SPD-Chef und Vizekanzler Sigmar Gabriel hielt danach eine der bemerkenswertesten Reden eines Regierungsmitglieds zu dem Thema: Ungeschminkter als alle anderen deutschen Spitzenpolitiker bisher verwies er auf die alleinige Verantwortung Griechenlands für seinen desolaten Zustand und verteidigte die Ablehnung seiner Forderungen: "Sie wären der Einstieg in eine bedingungslose Transferunion." Damit distanzierte sich Gabriel wie nie zuvor von den Vorwürfen der Grünen und der Linken von zu wenig Kompromissen mit Athen. Europa habe "zu lange weggesehen", wie dysfunktional die griechische Politik und Gesellschaft seien, so Gabriel. Die von SPD-Kanzler Gerhard Schröder 2001 entscheidend betriebene Euro-Mitgliedschaft Athens nannte er aber nicht.

Berlin: Neuschuldenlos

Finanzminister Wolfgang Schäuble (CDU) erinnerte detailliert an die Krisengeschichte des Landes und widersprach den Vorwürfen der Linken, dass der Druck Deutschlands und der USA im IWF dafür hauptverantwortlich seien. Tsipras letzten Brief kommentierte Schäuble extrem reserviert. Nach dem nunmehrigen Ablauf des zweiten Hilfspakets müsse die Griechenlandhilfe "komplett neu verhandelt werden". Dabei würden die Bedingungen eher verschärft, deutete Schäuble an.

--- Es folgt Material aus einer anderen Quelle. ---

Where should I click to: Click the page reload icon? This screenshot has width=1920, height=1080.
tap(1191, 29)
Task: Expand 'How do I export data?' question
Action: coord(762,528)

Er sagte das in der Pressekonferenz, in der er die Finanzplanung des Bundes für die nächsten Jahre präsentierte. Er werde, wie schon seit 2014 bis 2019, ohne neue Schulden und ohne Steuererhöhungen auskommen. Belastungen aus der Griechenland-Krise gebe es zwar, sie seien aber einkalkuliert.